● **Task material**
------------------------------------
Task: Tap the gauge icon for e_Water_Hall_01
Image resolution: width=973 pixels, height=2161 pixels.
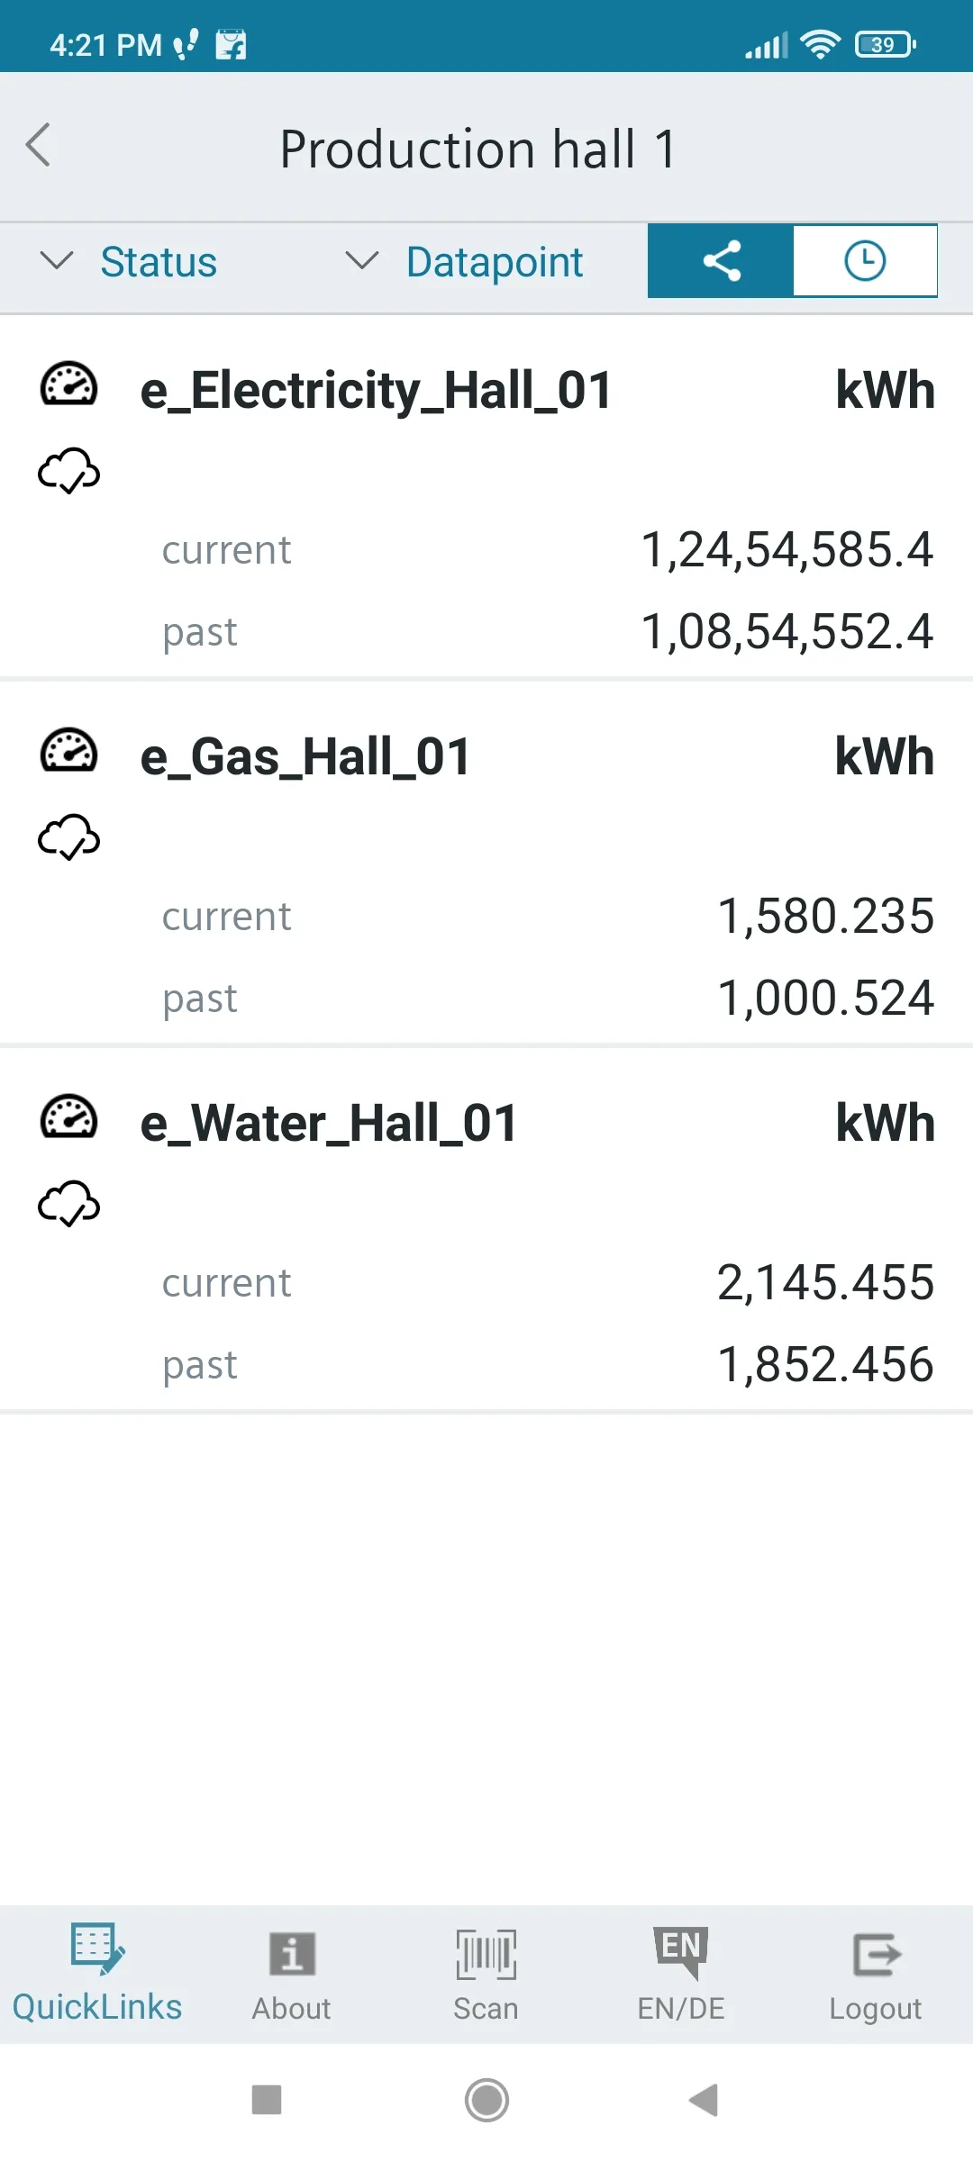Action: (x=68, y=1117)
------------------------------------
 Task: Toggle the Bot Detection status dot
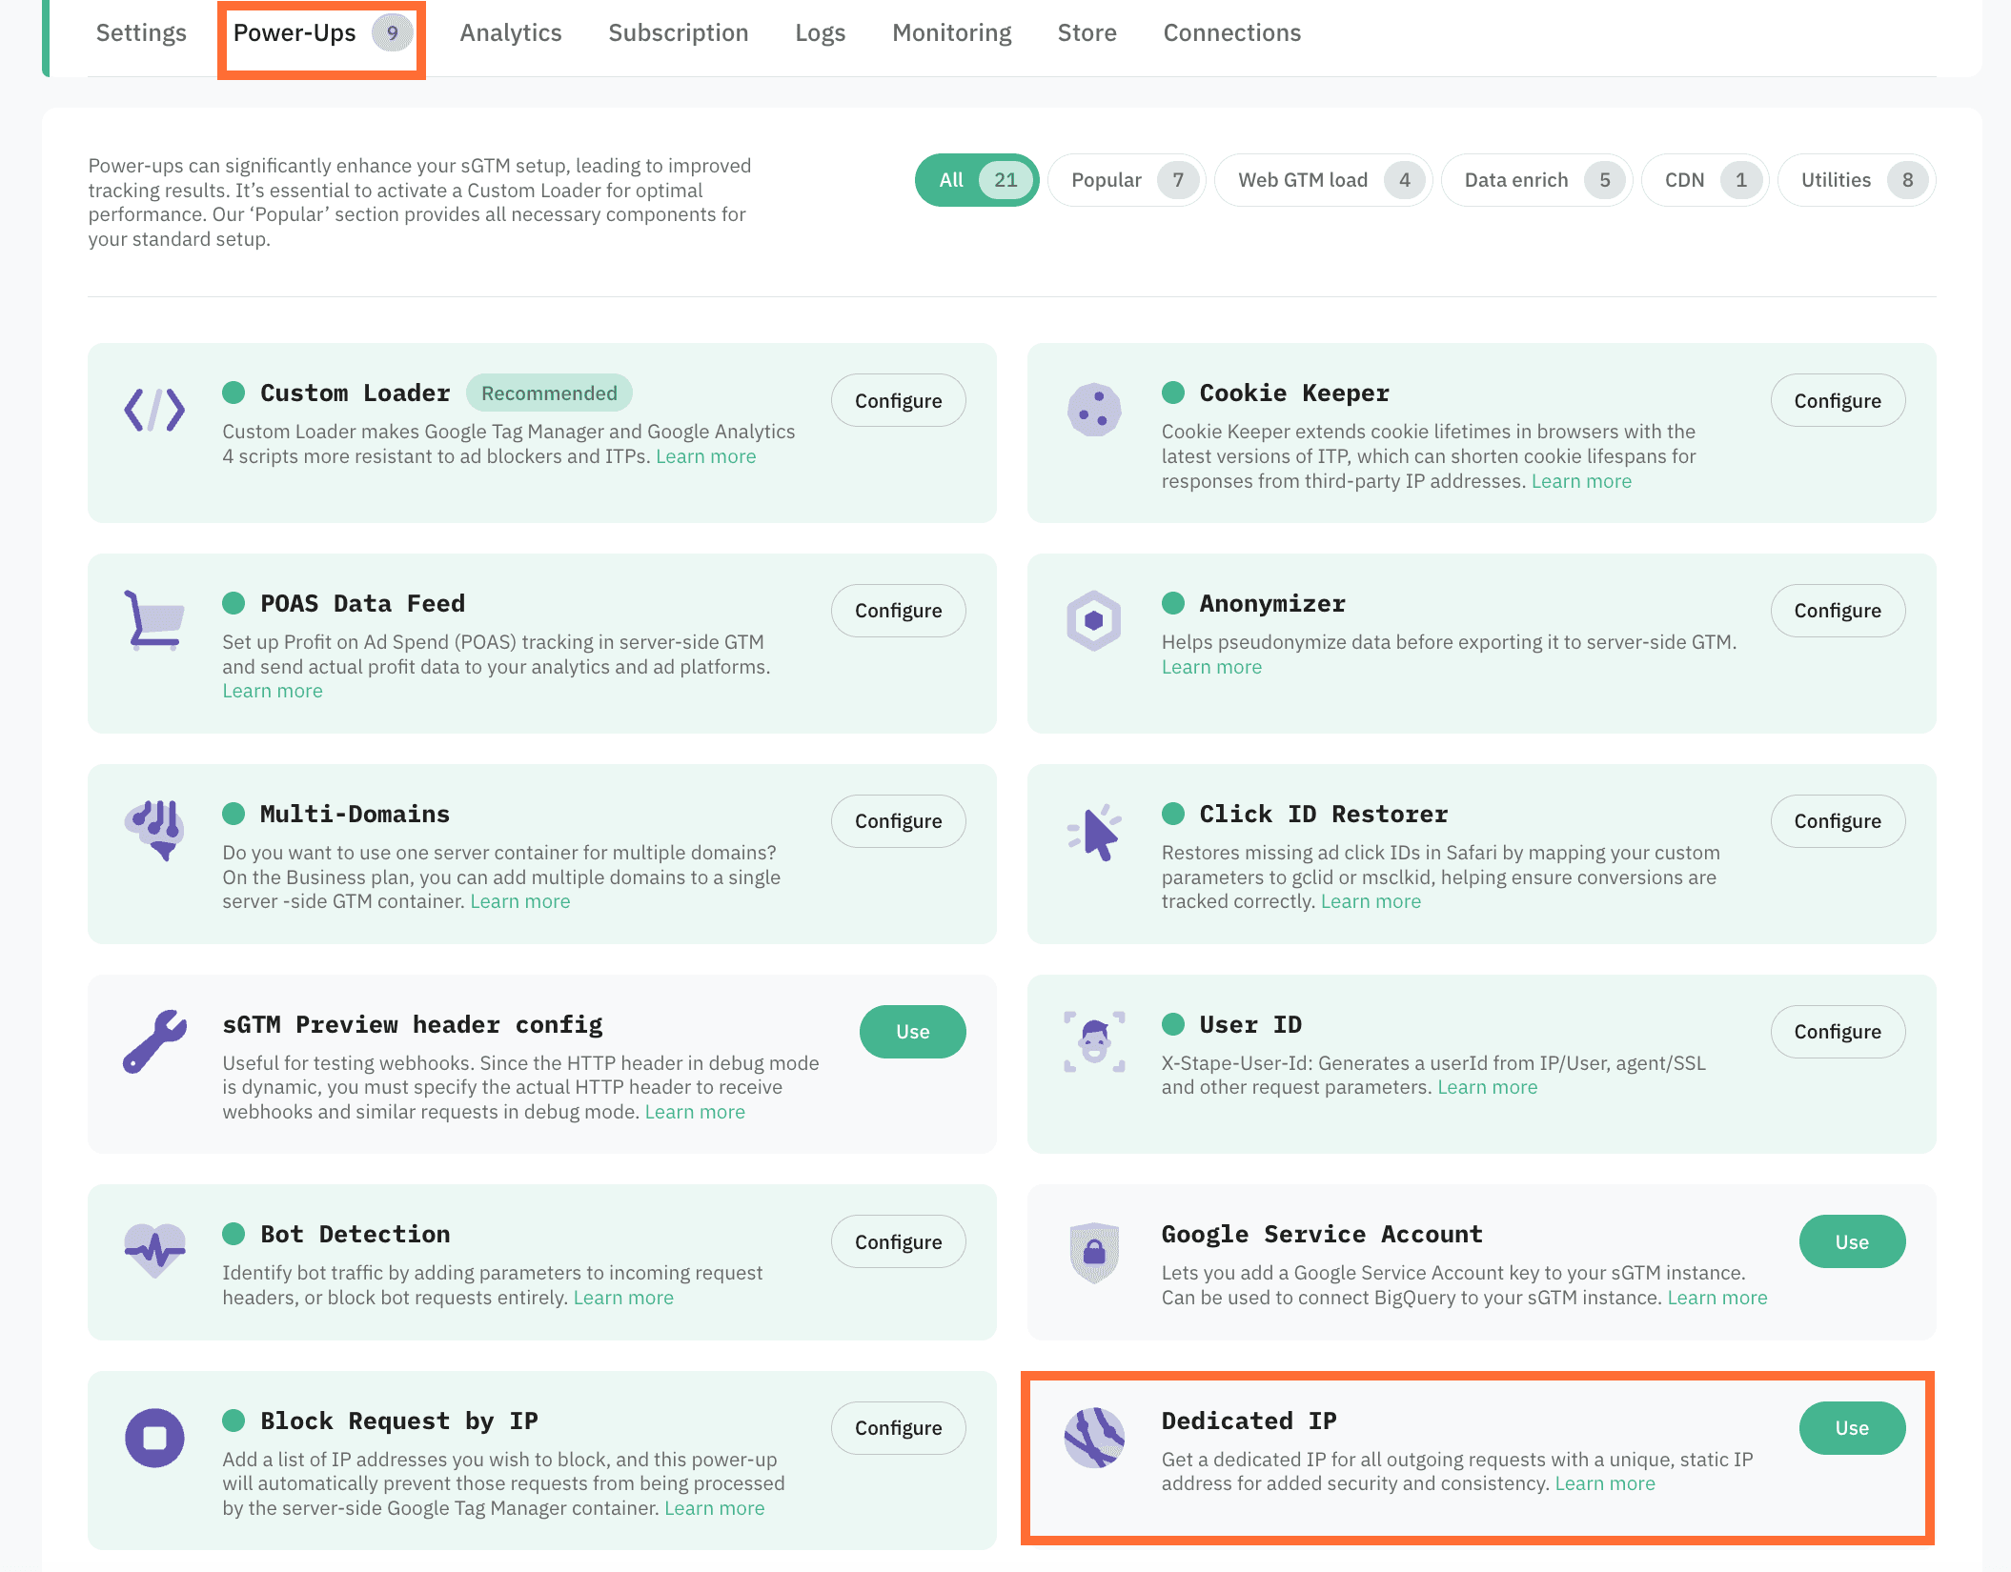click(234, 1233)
------------------------------------
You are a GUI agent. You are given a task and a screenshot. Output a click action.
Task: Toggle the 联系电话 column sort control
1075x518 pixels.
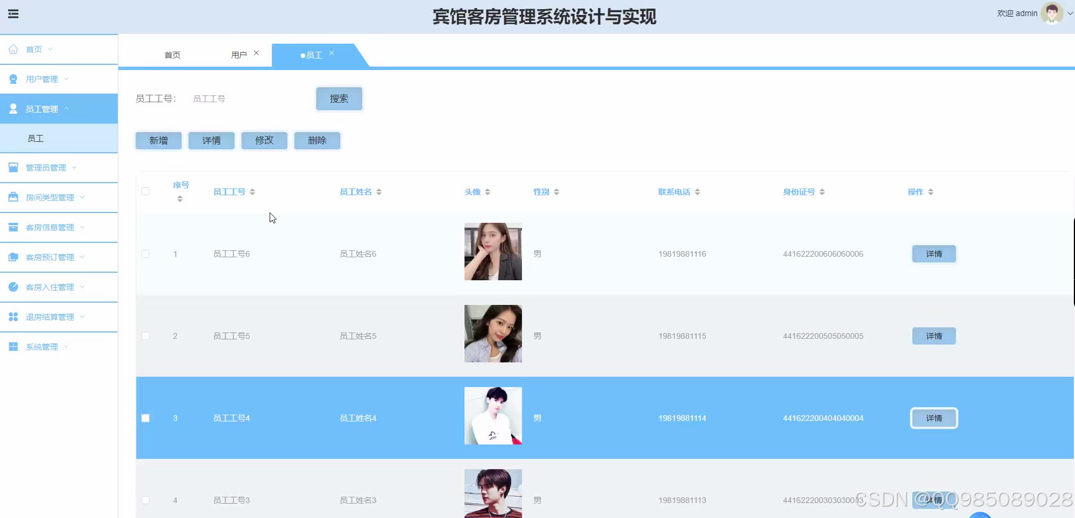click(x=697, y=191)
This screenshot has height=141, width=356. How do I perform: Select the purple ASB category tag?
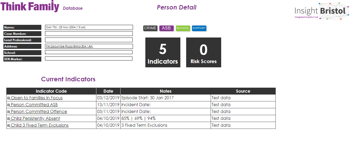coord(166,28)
------------------------------------
● **The exercise**
Output the lines starting with the one that contains "This screenshot has" and ending with the one that contains "coord(166,28)", both included, exactly as they appear in the entries above, with the pictures left out.

● **Completed exercise**
This screenshot has height=141, width=356. How do I perform: Select the purple ASB category tag?
coord(166,28)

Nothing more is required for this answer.